Allerdings zeigt die Umfrage auch, wo es noch hakt. So haben nur acht Prozent der Kommunen eine zentrale Digitalstrategie, 13 Prozent zumindest in einzelnen Sektoren. Für jede fünfte Kommune ist eine Digitalstrategie derzeit kein Thema. Die E-Akte hat bisher nur in 16 Prozent der Kommunen Einzug gehalten. „Deutschland muss bei der Digitalisierung der Verwaltung mehr Geschwindigkeit aufnehmen“, sagt der Hauptgeschäftsführer des Städte- und Gemeindebunds, Gerd Landsberg. „Hier kann die Corona-Pandemie einen positiven Effekt haben.“

Verwaltungsexperte Hammerschmid wirft der Regierung vor, viel Zeit mit der Definition der zu digitalisierenden Dienstleistungen und interner Organisation vertrödelt zu haben. „Der Bürger spürt im Jahr drei nach Inkrafttreten des Gesetzes nur wenig Fortschritte.“

Man sollte jetzt Prioritäten setzen und vorrangig jene Dienstleistungen digitalisieren, die den Bürgern wichtig seien und die in der Pandemie besonders nachgefragt würden, rät Hammerschmid. „Der Antrag für den Fischereischein oder eine Baumfällgenehmigung gehören da eher nicht dazu.“

Das Bundesinnenministerium entgegnet, dass man in der Pandemie durchaus Prioritäten gesetzt habe. So seien etwa innerhalb von nur 36 Tagen digitale Antragsverfahren entwickelt worden, mit denen Eltern Entschädigung für Verdienstausfall wegen geschlossener Kitas oder Schulen beantragen können. Auch sei die Digitalisierung des Antrags auf Grundsicherung für 104 kommunale Jobcenter im Eilverfahren abgeschlossen worden. Erfolge, die man sich früher gewünscht hätte.
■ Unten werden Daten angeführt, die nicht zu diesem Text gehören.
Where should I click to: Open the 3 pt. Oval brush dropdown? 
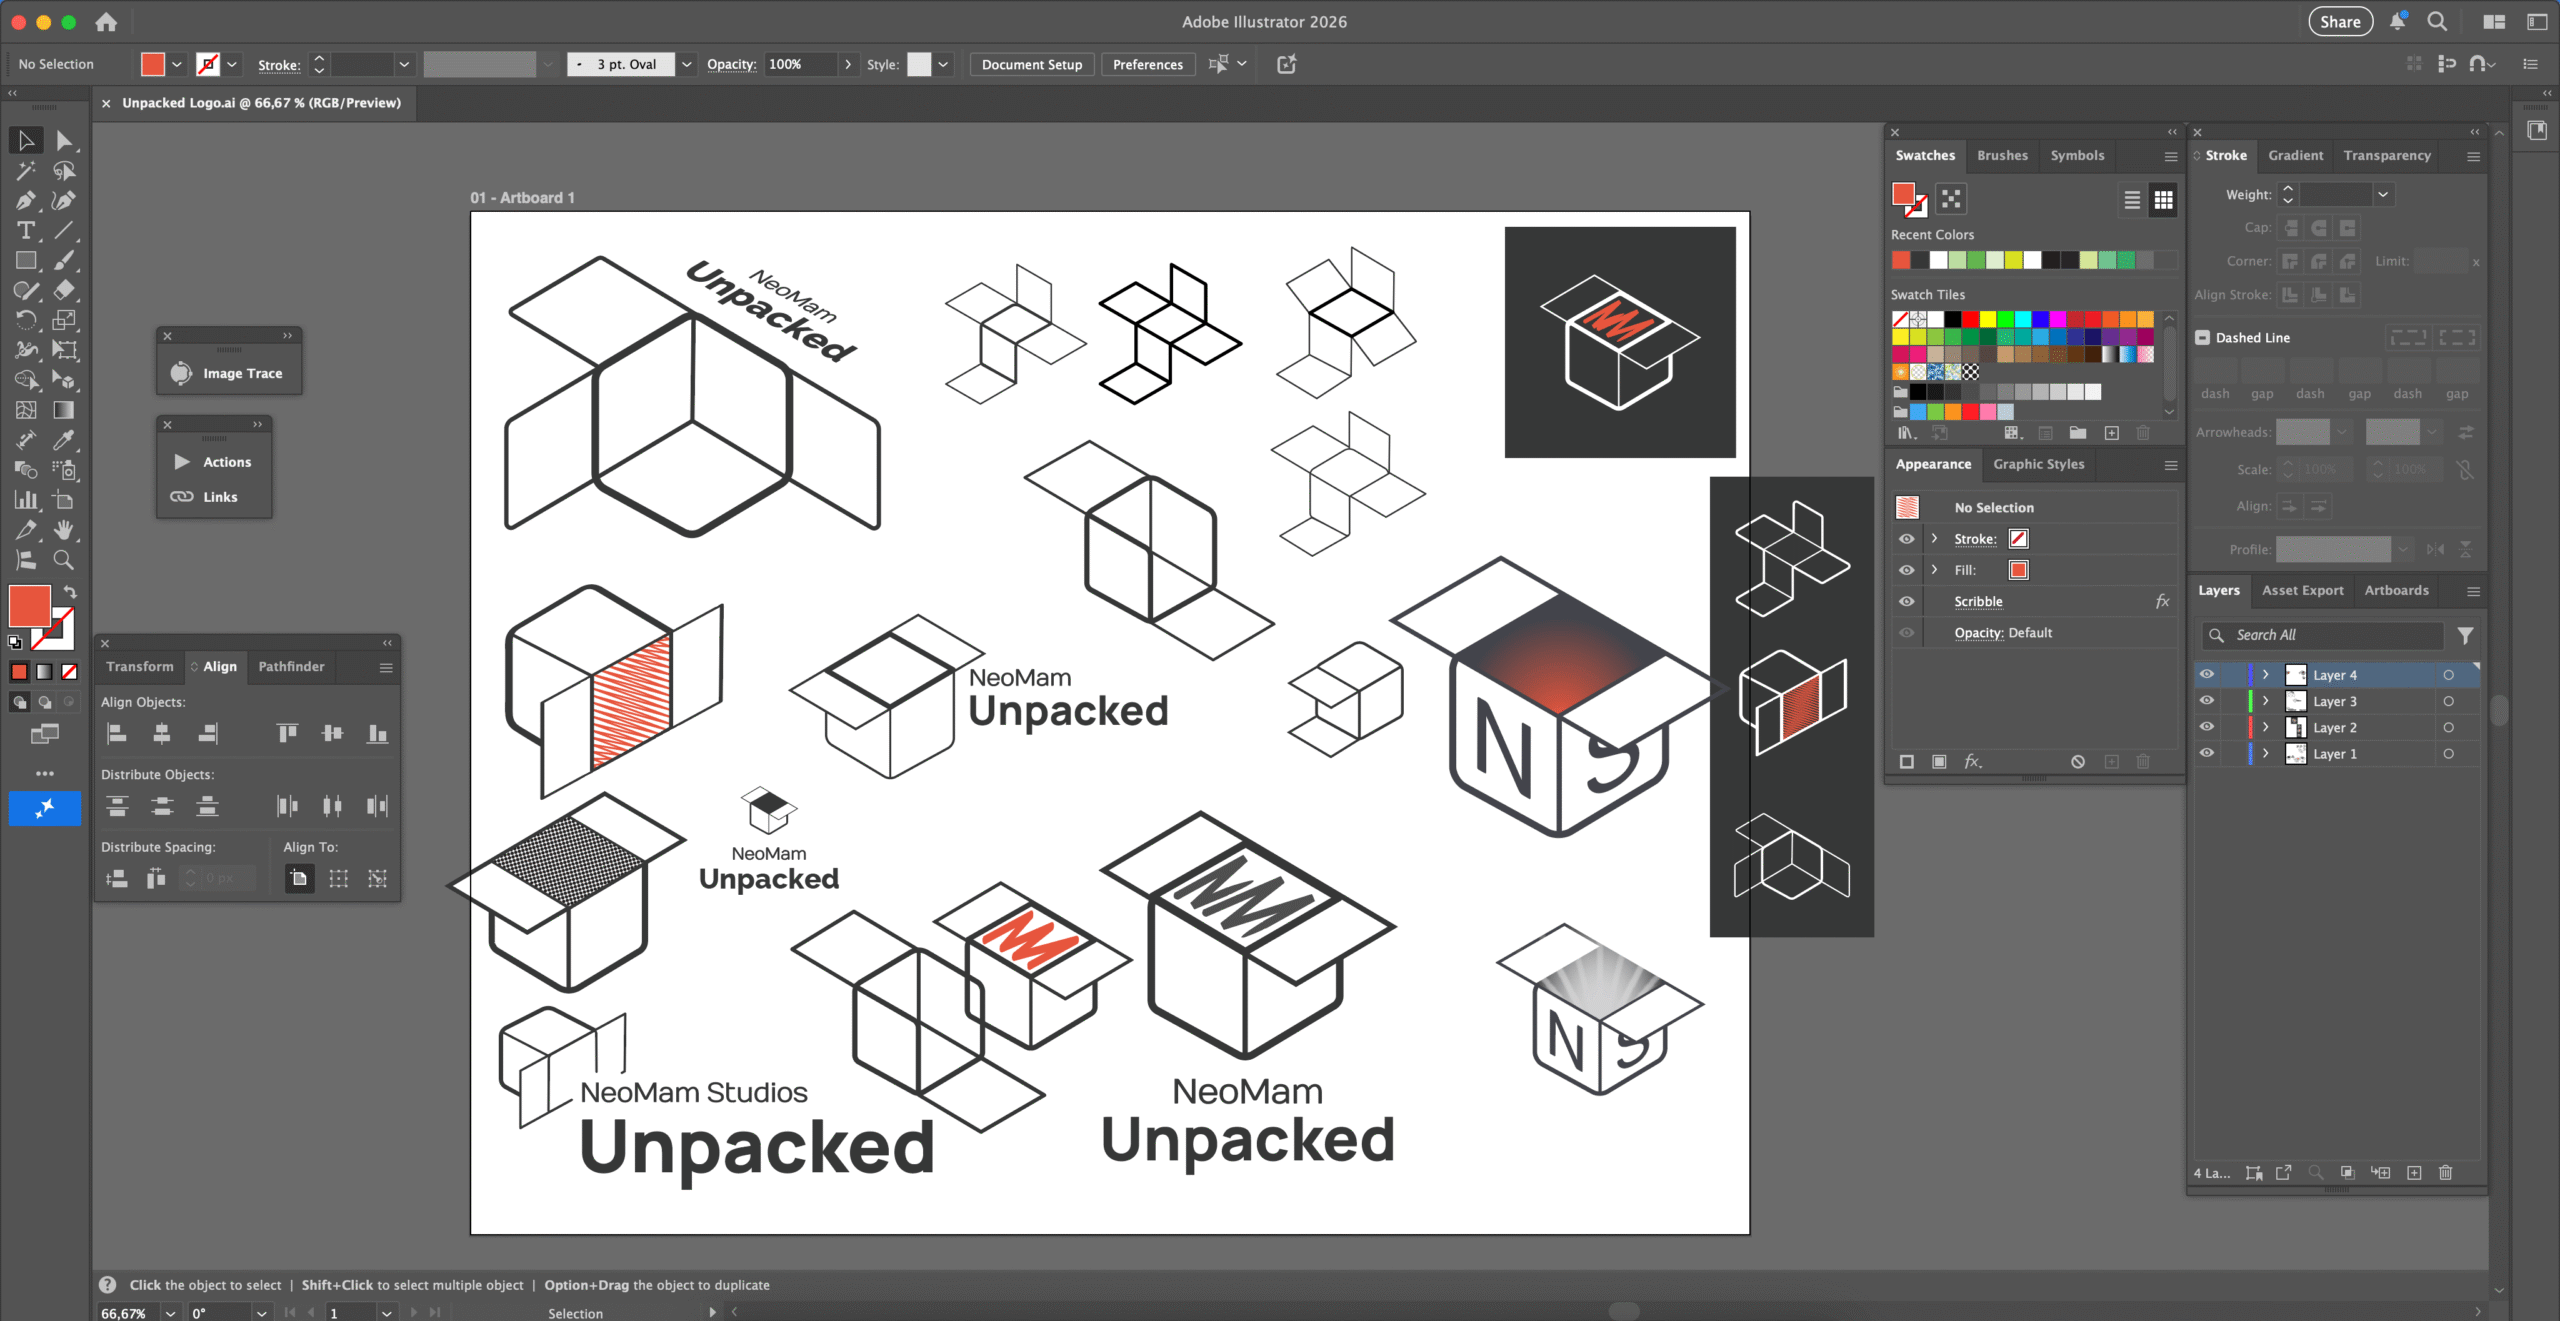(x=687, y=64)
Zusätzlichen Schub erhofft sich die Bundesregierung von den 3,5 Milliarden Euro, die die Große Koalition im Juni mit dem Konjunkturpaket für die Umsetzung des OZG zur Verfügung gestellt hat. Der Städte- und Gemeindebund fordert aber, dass das Geld nicht nur für die Verbesserung des Online-Angebots genutzt wird.
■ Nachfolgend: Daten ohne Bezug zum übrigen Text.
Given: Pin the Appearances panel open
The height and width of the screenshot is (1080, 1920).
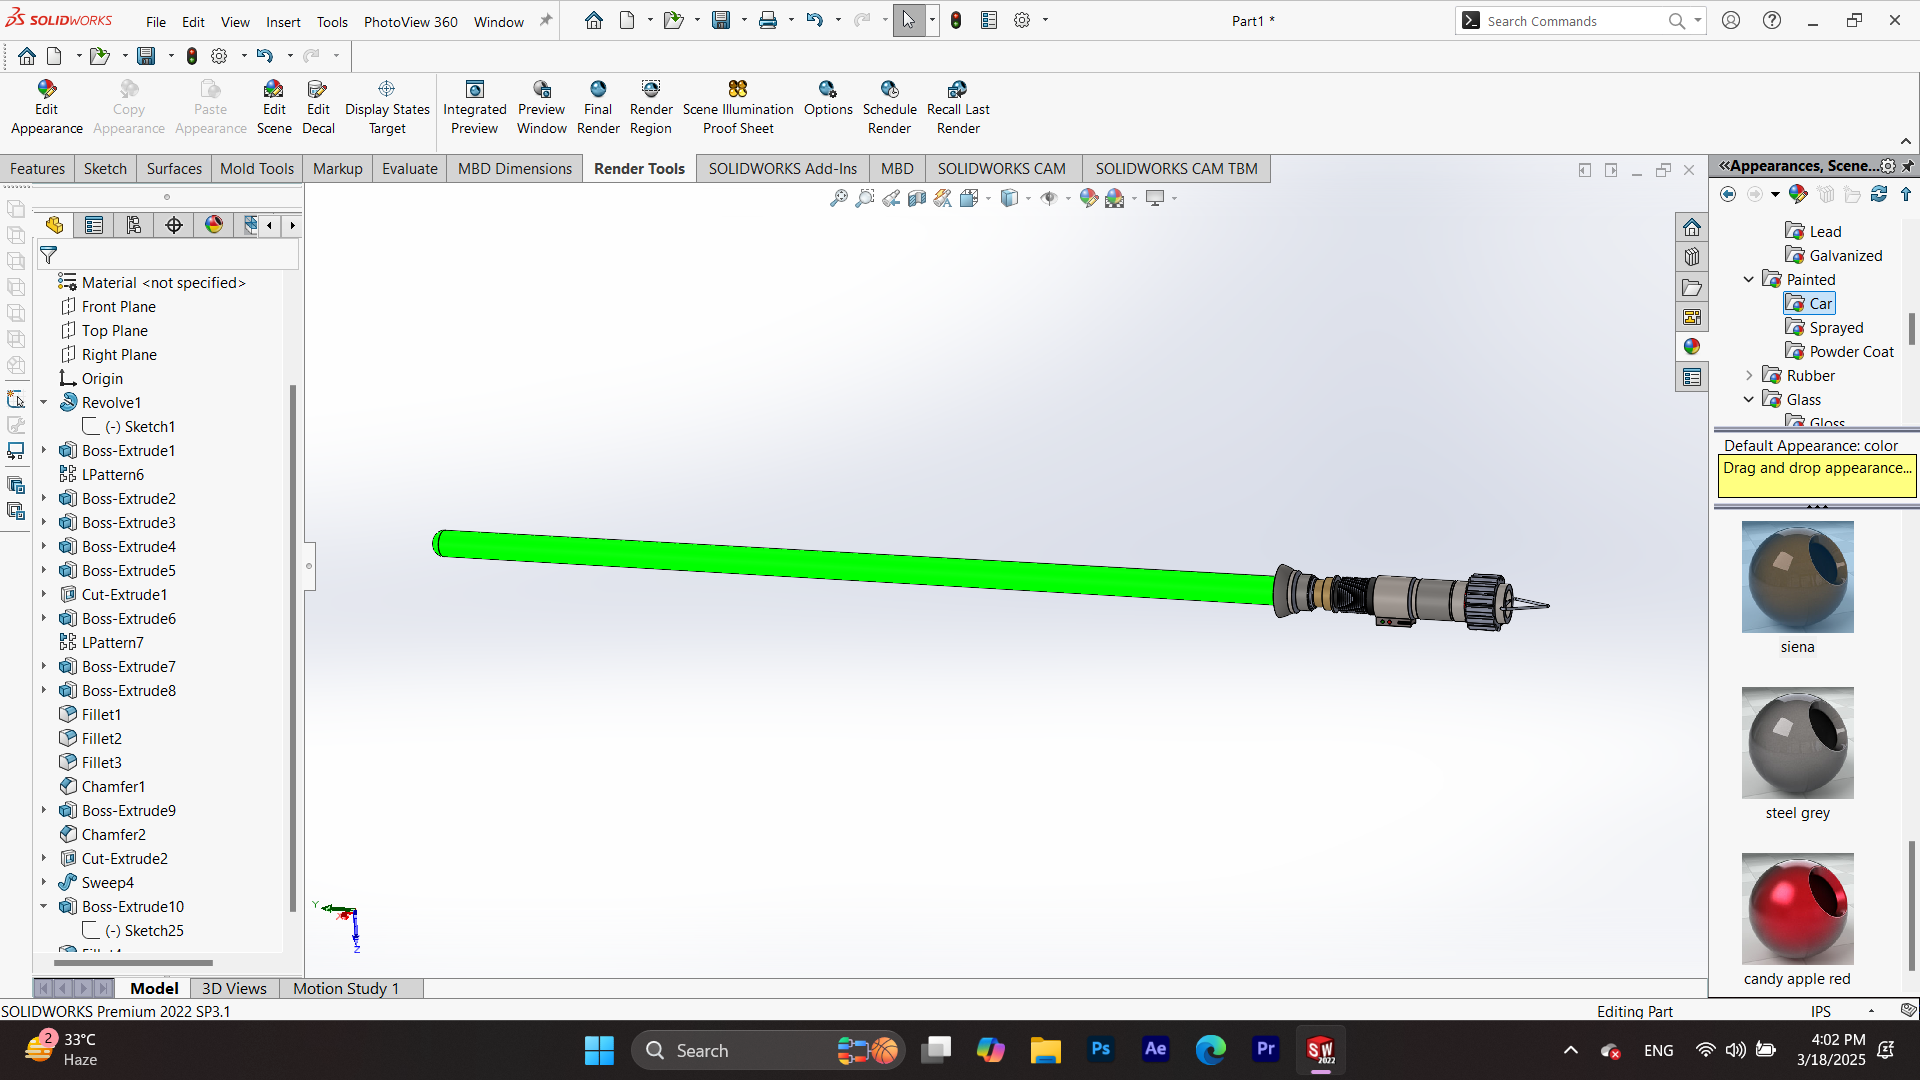Looking at the screenshot, I should click(x=1908, y=166).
Auch die „Digitalisierung des Back-Office“, der eigentlichen Verwaltung, müsse unterstützt werden, sagt Landsberg. Soll heißen: Es nützt wenig, wenn die Bürger zwar eine Leistung online beantragen können, die Mitarbeiter aber weiter Papierakten mit Rollwagen durch die Gegend schieben.
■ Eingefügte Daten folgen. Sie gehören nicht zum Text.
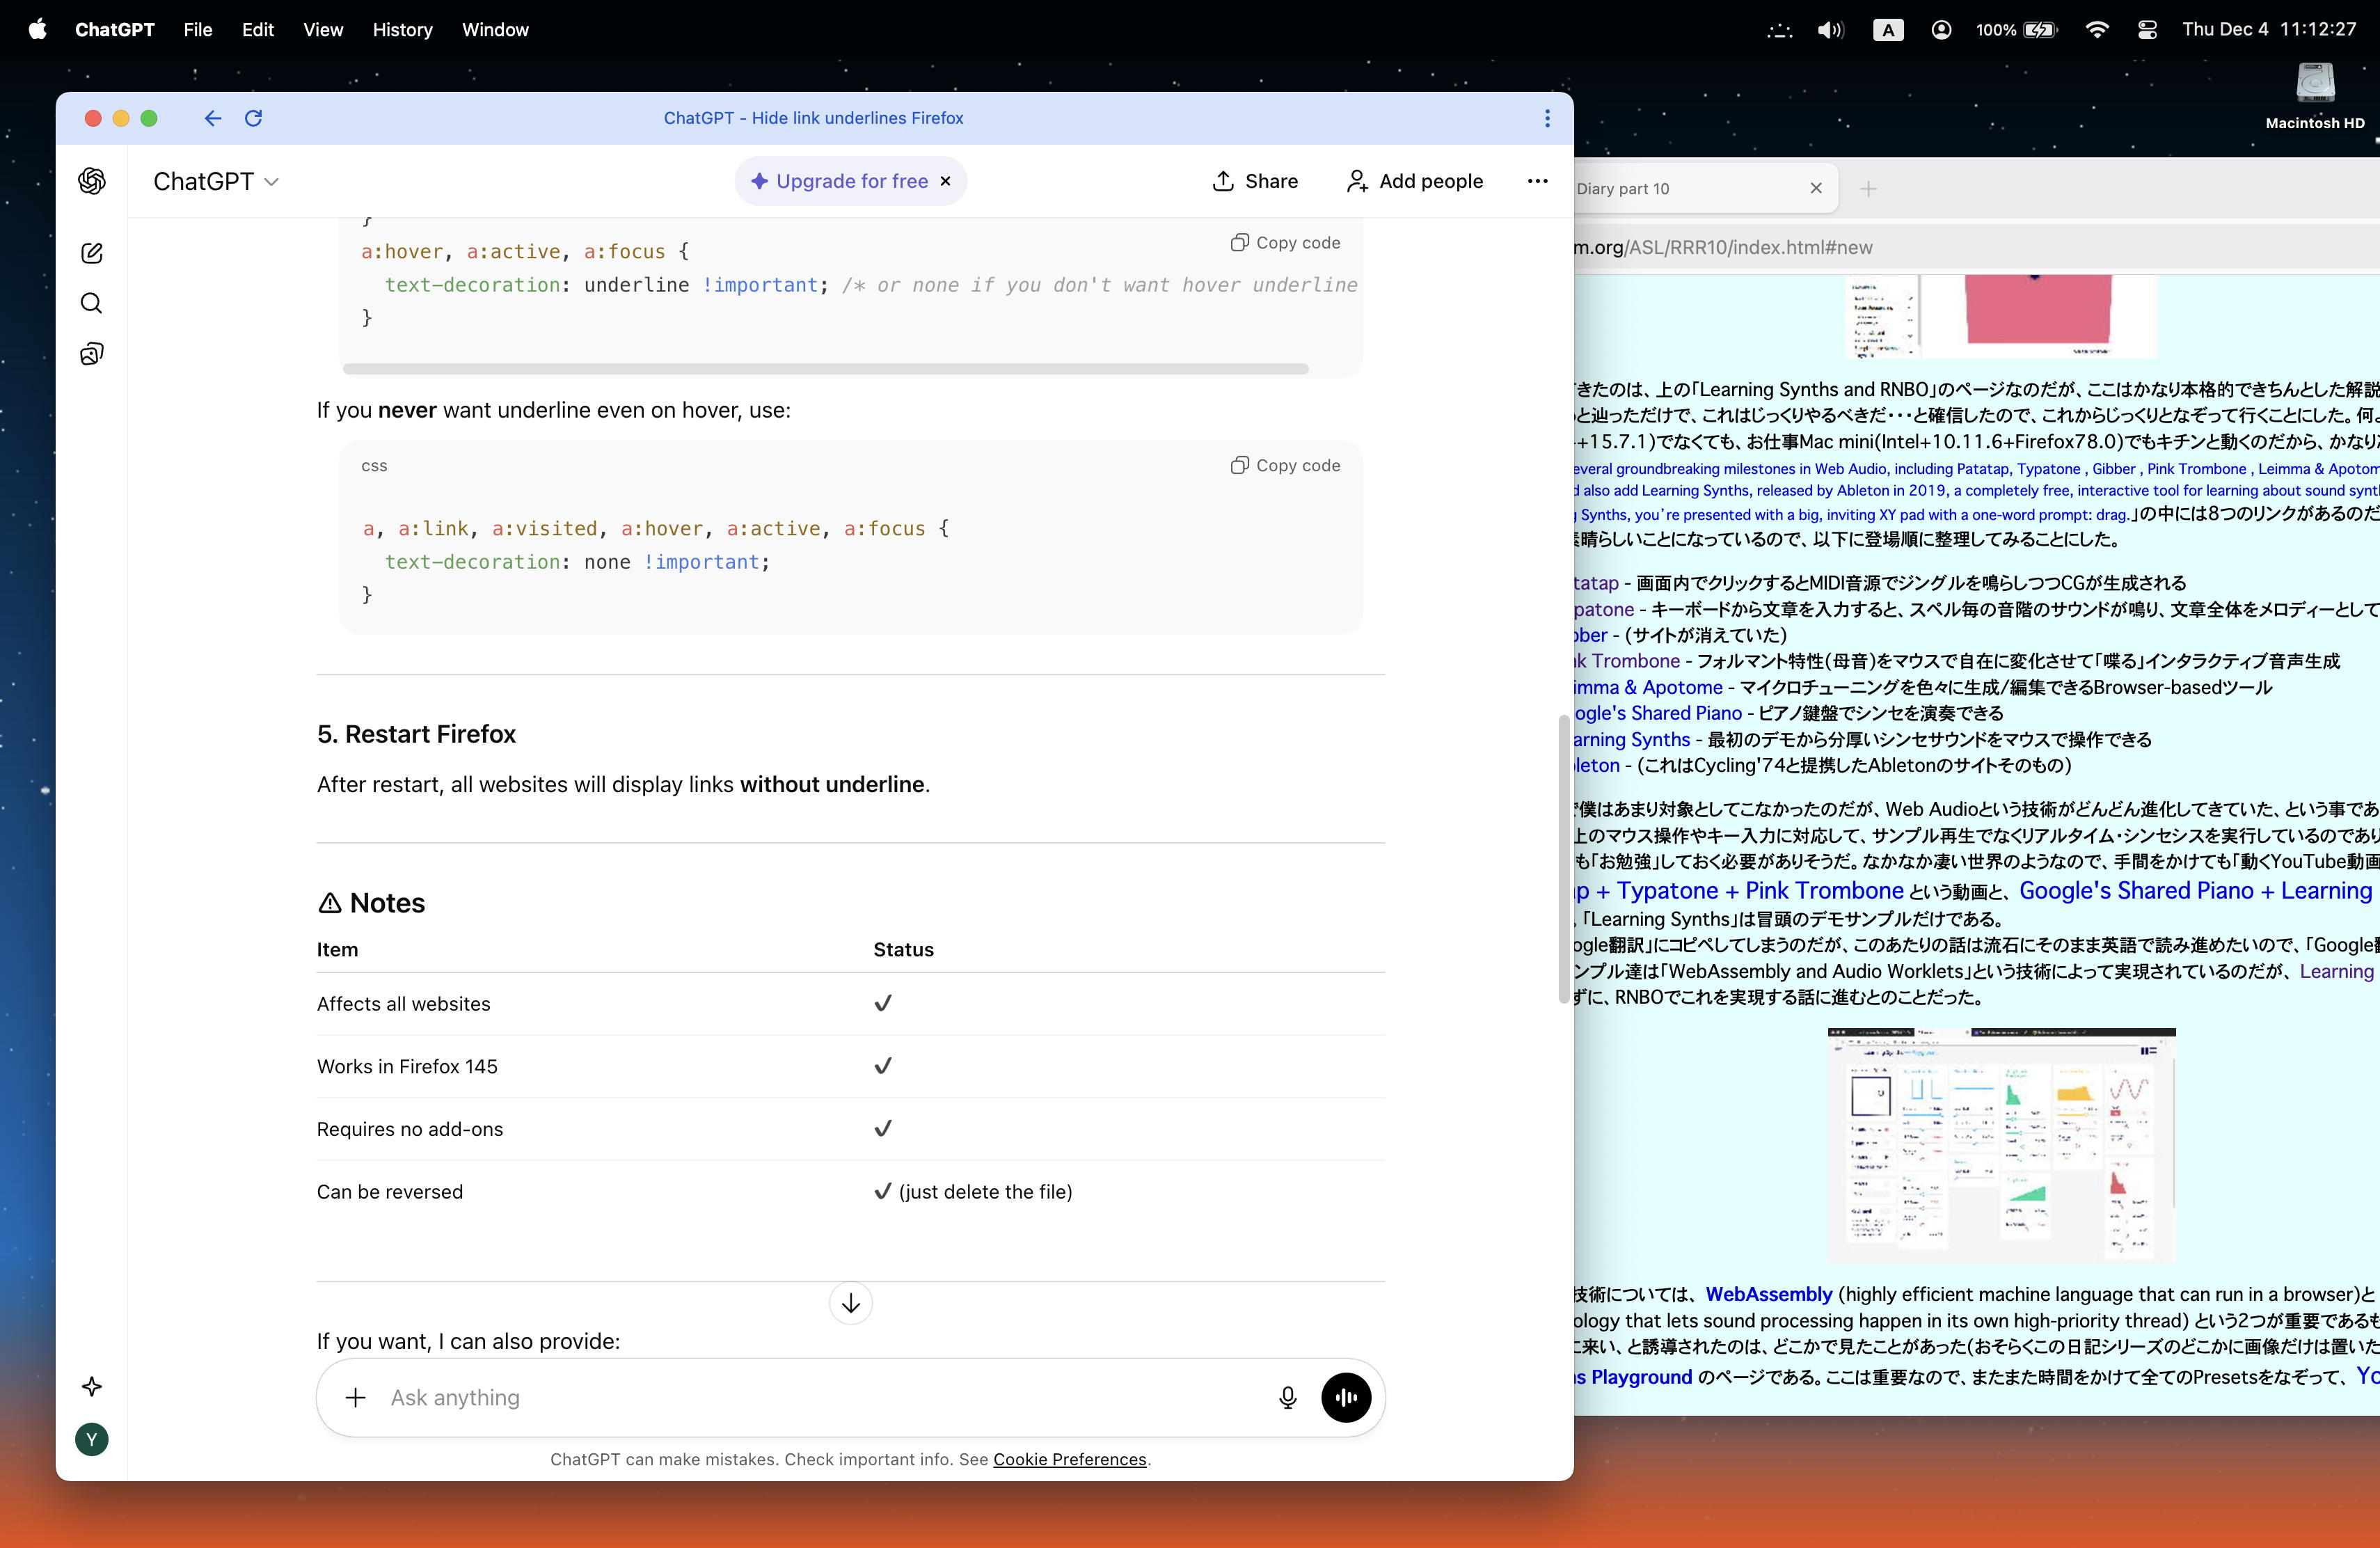This screenshot has height=1548, width=2380.
Task: Expand the ChatGPT model selector dropdown
Action: point(216,181)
Gerade kleine Kommunen können nur davon träumen, was in großen Behörden möglich ist. „Die Coronakrise ist sicher ein Treiber der Digitalisierung“, sagt der Chief Information Officer (CIO) der BA, Markus Schmitz. „Das funktioniert aber nur, wenn die Grundlagen schon vorher gelegt waren.“

Die größte Bundesbehörde hat schon vor der Pandemie in Plattformen investiert und IT-Verfahren so konfiguriert, dass sie in kurzer Zeit an veränderte Rahmenbedingungen angepasst werden können.

Die BA hat aber auch ein eigenes IT-Systemhaus mit 1600 Beschäftigten. Greifen in normalen Zeiten 600 Mitarbeiter auf das System für das Kurzarbeitergeld zu, waren es in der Hochphase der Pandemie 13.000. Auch können aktuell mehr als 36.000 BA-Mitarbeiter parallel aus dem Homeoffice arbeiten, ohne dass die IT in die Knie geht.